> Work order: Repeat the data below, swapping "coordinate pair" for "pair of numbers" each time it occurs and leaving everything else the same.
+===+
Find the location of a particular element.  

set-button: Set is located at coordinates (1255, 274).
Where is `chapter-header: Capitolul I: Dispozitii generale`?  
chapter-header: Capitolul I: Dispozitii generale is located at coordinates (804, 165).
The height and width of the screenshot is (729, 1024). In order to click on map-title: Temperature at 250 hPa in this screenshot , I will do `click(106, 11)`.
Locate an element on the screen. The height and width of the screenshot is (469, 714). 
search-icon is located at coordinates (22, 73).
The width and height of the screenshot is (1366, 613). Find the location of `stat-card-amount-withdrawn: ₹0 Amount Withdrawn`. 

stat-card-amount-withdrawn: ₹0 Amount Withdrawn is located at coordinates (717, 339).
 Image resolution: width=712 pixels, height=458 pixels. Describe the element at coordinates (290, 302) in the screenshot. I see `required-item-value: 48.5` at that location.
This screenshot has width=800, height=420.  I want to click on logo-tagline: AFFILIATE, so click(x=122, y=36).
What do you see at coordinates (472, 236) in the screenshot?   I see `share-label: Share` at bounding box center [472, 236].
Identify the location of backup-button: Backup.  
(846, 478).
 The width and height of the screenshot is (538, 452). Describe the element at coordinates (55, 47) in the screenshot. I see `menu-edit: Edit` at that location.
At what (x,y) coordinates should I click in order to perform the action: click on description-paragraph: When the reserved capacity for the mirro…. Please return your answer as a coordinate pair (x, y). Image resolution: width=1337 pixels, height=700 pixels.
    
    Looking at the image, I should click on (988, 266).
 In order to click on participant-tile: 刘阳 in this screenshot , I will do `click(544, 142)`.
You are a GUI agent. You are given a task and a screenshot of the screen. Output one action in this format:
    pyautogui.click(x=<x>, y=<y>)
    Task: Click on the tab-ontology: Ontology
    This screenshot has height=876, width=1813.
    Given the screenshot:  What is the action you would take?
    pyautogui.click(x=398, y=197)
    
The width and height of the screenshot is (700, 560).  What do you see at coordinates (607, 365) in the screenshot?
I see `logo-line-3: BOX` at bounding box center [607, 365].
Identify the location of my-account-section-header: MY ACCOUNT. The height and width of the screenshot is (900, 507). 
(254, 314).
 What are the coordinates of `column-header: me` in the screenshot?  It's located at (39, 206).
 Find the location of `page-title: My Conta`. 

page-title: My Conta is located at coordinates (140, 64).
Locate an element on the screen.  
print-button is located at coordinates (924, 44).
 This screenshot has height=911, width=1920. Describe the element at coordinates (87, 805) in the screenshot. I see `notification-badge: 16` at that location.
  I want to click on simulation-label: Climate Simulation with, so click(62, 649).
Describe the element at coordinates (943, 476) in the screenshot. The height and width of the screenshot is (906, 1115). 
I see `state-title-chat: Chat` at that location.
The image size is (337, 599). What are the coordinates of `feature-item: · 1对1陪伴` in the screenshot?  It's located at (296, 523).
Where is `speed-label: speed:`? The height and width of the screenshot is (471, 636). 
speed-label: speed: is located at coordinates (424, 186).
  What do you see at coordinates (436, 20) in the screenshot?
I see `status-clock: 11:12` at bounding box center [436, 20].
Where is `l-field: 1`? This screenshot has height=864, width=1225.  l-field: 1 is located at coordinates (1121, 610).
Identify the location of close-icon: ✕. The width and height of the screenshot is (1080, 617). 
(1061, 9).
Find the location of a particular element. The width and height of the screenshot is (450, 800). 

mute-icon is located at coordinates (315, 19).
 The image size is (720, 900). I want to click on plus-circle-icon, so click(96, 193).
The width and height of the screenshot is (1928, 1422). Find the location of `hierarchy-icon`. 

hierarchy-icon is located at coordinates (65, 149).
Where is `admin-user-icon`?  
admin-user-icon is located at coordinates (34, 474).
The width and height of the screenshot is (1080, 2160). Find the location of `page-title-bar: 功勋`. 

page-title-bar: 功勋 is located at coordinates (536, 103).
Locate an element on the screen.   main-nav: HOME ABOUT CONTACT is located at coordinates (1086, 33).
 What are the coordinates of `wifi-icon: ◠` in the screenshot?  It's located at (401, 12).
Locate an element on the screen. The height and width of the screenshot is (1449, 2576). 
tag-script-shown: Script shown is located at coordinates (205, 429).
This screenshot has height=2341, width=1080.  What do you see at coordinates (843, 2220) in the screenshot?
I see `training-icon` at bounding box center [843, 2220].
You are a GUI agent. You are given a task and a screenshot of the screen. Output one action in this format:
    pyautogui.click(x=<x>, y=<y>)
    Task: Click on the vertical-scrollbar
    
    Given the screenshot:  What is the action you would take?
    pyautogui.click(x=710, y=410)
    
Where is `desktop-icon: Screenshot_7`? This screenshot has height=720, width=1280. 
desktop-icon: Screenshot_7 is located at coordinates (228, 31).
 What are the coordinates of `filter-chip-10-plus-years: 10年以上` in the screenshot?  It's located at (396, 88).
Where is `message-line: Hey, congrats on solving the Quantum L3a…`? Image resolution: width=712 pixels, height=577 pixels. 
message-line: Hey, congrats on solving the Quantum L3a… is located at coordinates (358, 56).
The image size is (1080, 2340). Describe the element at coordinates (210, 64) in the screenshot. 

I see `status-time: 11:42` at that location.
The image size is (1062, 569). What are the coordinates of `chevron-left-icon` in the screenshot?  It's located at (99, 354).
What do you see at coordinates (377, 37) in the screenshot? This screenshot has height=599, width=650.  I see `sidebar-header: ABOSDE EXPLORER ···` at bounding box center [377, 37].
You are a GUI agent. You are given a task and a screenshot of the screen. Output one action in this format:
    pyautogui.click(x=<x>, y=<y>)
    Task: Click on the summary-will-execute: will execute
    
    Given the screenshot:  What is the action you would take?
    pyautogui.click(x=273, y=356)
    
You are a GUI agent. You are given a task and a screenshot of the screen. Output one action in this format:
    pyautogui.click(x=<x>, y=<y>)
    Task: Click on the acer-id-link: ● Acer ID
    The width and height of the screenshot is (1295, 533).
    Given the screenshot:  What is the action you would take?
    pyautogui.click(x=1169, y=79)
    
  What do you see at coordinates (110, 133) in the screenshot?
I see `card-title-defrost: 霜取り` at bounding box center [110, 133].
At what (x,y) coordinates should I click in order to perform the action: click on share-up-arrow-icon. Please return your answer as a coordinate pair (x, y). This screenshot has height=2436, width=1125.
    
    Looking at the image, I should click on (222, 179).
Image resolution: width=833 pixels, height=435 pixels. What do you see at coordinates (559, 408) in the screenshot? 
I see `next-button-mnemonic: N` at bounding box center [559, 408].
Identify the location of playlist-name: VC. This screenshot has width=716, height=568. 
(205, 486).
+===+
> Worked solution:
Find the location of a particular element.  

set-button: Set is located at coordinates (1255, 274).
Where is `chapter-header: Capitolul I: Dispozitii generale`?  
chapter-header: Capitolul I: Dispozitii generale is located at coordinates (804, 165).
The height and width of the screenshot is (729, 1024). In order to click on map-title: Temperature at 250 hPa in this screenshot , I will do `click(106, 11)`.
Locate an element on the screen. The height and width of the screenshot is (469, 714). 
search-icon is located at coordinates (22, 73).
The width and height of the screenshot is (1366, 613). Find the location of `stat-card-amount-withdrawn: ₹0 Amount Withdrawn`. 

stat-card-amount-withdrawn: ₹0 Amount Withdrawn is located at coordinates (717, 339).
 Image resolution: width=712 pixels, height=458 pixels. Describe the element at coordinates (290, 302) in the screenshot. I see `required-item-value: 48.5` at that location.
This screenshot has width=800, height=420.  I want to click on logo-tagline: AFFILIATE, so click(x=122, y=36).
What do you see at coordinates (472, 236) in the screenshot?   I see `share-label: Share` at bounding box center [472, 236].
Identify the location of backup-button: Backup.  
(846, 478).
 The width and height of the screenshot is (538, 452). Describe the element at coordinates (55, 47) in the screenshot. I see `menu-edit: Edit` at that location.
At what (x,y) coordinates should I click in order to perform the action: click on description-paragraph: When the reserved capacity for the mirro…. Please return your answer as a pair of numbers (x, y). Image resolution: width=1337 pixels, height=700 pixels.
    
    Looking at the image, I should click on (988, 266).
 In order to click on participant-tile: 刘阳 in this screenshot , I will do `click(544, 142)`.
You are a GUI agent. You are given a task and a screenshot of the screen. Output one action in this format:
    pyautogui.click(x=<x>, y=<y>)
    Task: Click on the tab-ontology: Ontology
    This screenshot has height=876, width=1813.
    Given the screenshot:  What is the action you would take?
    pyautogui.click(x=398, y=197)
    
The width and height of the screenshot is (700, 560).  What do you see at coordinates (607, 365) in the screenshot?
I see `logo-line-3: BOX` at bounding box center [607, 365].
Identify the location of my-account-section-header: MY ACCOUNT. The height and width of the screenshot is (900, 507). 
(254, 314).
 What are the coordinates of `column-header: me` in the screenshot?  It's located at (39, 206).
 Find the location of `page-title: My Conta`. 

page-title: My Conta is located at coordinates (140, 64).
Locate an element on the screen.  
print-button is located at coordinates (924, 44).
 This screenshot has height=911, width=1920. Describe the element at coordinates (87, 805) in the screenshot. I see `notification-badge: 16` at that location.
  I want to click on simulation-label: Climate Simulation with, so click(62, 649).
Describe the element at coordinates (943, 476) in the screenshot. The height and width of the screenshot is (906, 1115). 
I see `state-title-chat: Chat` at that location.
The image size is (337, 599). What are the coordinates of `feature-item: · 1对1陪伴` in the screenshot?  It's located at (296, 523).
Where is `speed-label: speed:`? The height and width of the screenshot is (471, 636). 
speed-label: speed: is located at coordinates (424, 186).
  What do you see at coordinates (436, 20) in the screenshot?
I see `status-clock: 11:12` at bounding box center [436, 20].
Where is `l-field: 1`? This screenshot has height=864, width=1225.  l-field: 1 is located at coordinates (1121, 610).
Identify the location of close-icon: ✕. The width and height of the screenshot is (1080, 617). 
(1061, 9).
Find the location of a particular element. The width and height of the screenshot is (450, 800). 

mute-icon is located at coordinates (315, 19).
 The image size is (720, 900). I want to click on plus-circle-icon, so click(96, 193).
The width and height of the screenshot is (1928, 1422). Find the location of `hierarchy-icon`. 

hierarchy-icon is located at coordinates (65, 149).
Where is `admin-user-icon`?  
admin-user-icon is located at coordinates (34, 474).
The width and height of the screenshot is (1080, 2160). Find the location of `page-title-bar: 功勋`. 

page-title-bar: 功勋 is located at coordinates (536, 103).
Locate an element on the screen.   main-nav: HOME ABOUT CONTACT is located at coordinates (1086, 33).
 What are the coordinates of `wifi-icon: ◠` in the screenshot?  It's located at (401, 12).
Locate an element on the screen. The height and width of the screenshot is (1449, 2576). 
tag-script-shown: Script shown is located at coordinates (205, 429).
This screenshot has height=2341, width=1080.  What do you see at coordinates (843, 2220) in the screenshot?
I see `training-icon` at bounding box center [843, 2220].
You are a GUI agent. You are given a task and a screenshot of the screen. Output one action in this format:
    pyautogui.click(x=<x>, y=<y>)
    Task: Click on the vertical-scrollbar
    
    Given the screenshot:  What is the action you would take?
    pyautogui.click(x=710, y=410)
    
Where is `desktop-icon: Screenshot_7`? This screenshot has height=720, width=1280. 
desktop-icon: Screenshot_7 is located at coordinates (228, 31).
 What are the coordinates of `filter-chip-10-plus-years: 10年以上` in the screenshot?  It's located at (396, 88).
Where is `message-line: Hey, congrats on solving the Quantum L3a…`? Image resolution: width=712 pixels, height=577 pixels. 
message-line: Hey, congrats on solving the Quantum L3a… is located at coordinates (358, 56).
The image size is (1080, 2340). Describe the element at coordinates (210, 64) in the screenshot. 

I see `status-time: 11:42` at that location.
The image size is (1062, 569). What are the coordinates of `chevron-left-icon` in the screenshot?  It's located at (99, 354).
What do you see at coordinates (377, 37) in the screenshot? This screenshot has height=599, width=650.  I see `sidebar-header: ABOSDE EXPLORER ···` at bounding box center [377, 37].
You are a GUI agent. You are given a task and a screenshot of the screen. Output one action in this format:
    pyautogui.click(x=<x>, y=<y>)
    Task: Click on the summary-will-execute: will execute
    
    Given the screenshot:  What is the action you would take?
    pyautogui.click(x=273, y=356)
    
You are a GUI agent. You are given a task and a screenshot of the screen. Output one action in this format:
    pyautogui.click(x=<x>, y=<y>)
    Task: Click on the acer-id-link: ● Acer ID
    The width and height of the screenshot is (1295, 533).
    Given the screenshot:  What is the action you would take?
    pyautogui.click(x=1169, y=79)
    
  What do you see at coordinates (110, 133) in the screenshot?
I see `card-title-defrost: 霜取り` at bounding box center [110, 133].
At what (x,y) coordinates should I click in order to perform the action: click on share-up-arrow-icon. Please return your answer as a pair of numbers (x, y). This screenshot has height=2436, width=1125.
    
    Looking at the image, I should click on (222, 179).
Image resolution: width=833 pixels, height=435 pixels. What do you see at coordinates (559, 408) in the screenshot? 
I see `next-button-mnemonic: N` at bounding box center [559, 408].
Identify the location of playlist-name: VC. This screenshot has width=716, height=568. 
(205, 486).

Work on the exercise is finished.